Quantifying the building blocks of DNA is now easier thanks to a novel technique

A highly sensitive and easy-to-use technique applicable for tissue samples can be useful, for example, to researchers specialised in mitochondrial diseases and cancer.

Peer-Reviewed Publication

University of Helsinki

DNA, or deoxyribonucleic acid, carries genetic information in the chromosomes of cell nuclei and in mitochondria. DNA is a double helix composed of two long, coiled strands of polynucleotide chains. The chains are composed of four different deoxyribonucleosides attached to each other through phosphate bonds: deoxyadenosine (dA), deoxythymidine (dT), deoxycytidine (dC) and deoxyguanosine (dG).

When DNA is replicated during cell division or when it requires repair, DNA polymerase enzymes produce a new strand of DNA, using deoxyribonucleoside triphosphates (dNTP) as its building blocks.

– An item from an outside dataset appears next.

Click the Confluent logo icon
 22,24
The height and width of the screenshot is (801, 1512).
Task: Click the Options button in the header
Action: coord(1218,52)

The energy needed for this synthesis comes from the chemical energy charged in the phosphate bonds of the dNTPs.

With previously available techniques, measuring dNTP concentration has been a challenge particularly in the case of samples with little DNA synthesis and, thus, a low dNTP concentration. Now, researchers have developed a technique which allows measurement of dNTP concentrations with much improved sensitivity, for example, from small tissue samples collected from mice.

The study was published in the Nucleic Acids Research journal.

"Our assay is based on DNA polymerase and other materials commonly used in molecular biology laboratories. The assay requires no special equipment or radioactive substances," Docent Jukka Kallijärvi says.

A sensitive method needed for investigating mitochondrial diseases

Mitochondria are organelles that are responsible for cellular respiration, but they also have many other functions. The synthesis of pyrimidine nucleosides, such as thymidine and cytidine, is directly dependent on the mitochondrial respiratory chain. In mitochondrial diseases, deficiency in the respiratory chain function can cause disturbances in the biosynthesis of nucleosides and their phosphorylated counterparts nucleotides.

In rapidly dividing cells, such as those in the bone marrow and cancerous tissue, dNTP concentrations are high, while in cells that divide slowly or not at all, such as liver and muscle cells, the concentrations are very low. However, all cells need some dNTPs for repairing DNA damage and maintaining mitochondrial DNA.

In patients suffering from a mitochondrial disease known as GRACILE syndrome and in its mouse model, the main symptoms appear in the liver and kidneys. These tissues have few dividing cells and, therefore, also a low dNTP concentration.

"I started measuring the amount of dNTPs in mouse tissue and quickly realized that the previous method was not suitable for tissue samples," says doctoral student Janne Purhonen.

A novel robust and sensitive assay solved the problem

In the new dNTP assay developed by the researchers, significant innovations included the use of a DNA polymerase, which tolerates impurities in the sample, as well as the utilisation of a sensitive fluorescent dye that separated double-stranded from single-stranded DNA.

One of the technical challenges was the disturbance potentially caused by ribonucleotides, the building blocks of RNA that may be thousands of times more abundant than dNTPs in tissues.

Developing the technique, Purhonen realized that the addition of another enzyme that cuts the DNA strand at an erroneously added ribonucleotide allows differentiation of the correct and false reaction products based on their melting temperature. This way, the signal due to erroneously incorporated ribonucleotides could be removed.

The study was carried out by the GRACILE research group headed by Docent Jukka Kallijärvi and Professor Emerita Vineta Fellman at the Folkhälsan Research Center.

"We hope the assay will turn out useful to researchers of mitochondrial diseases as well as elsewhere in biological and medical research," Kallijärvi sums up.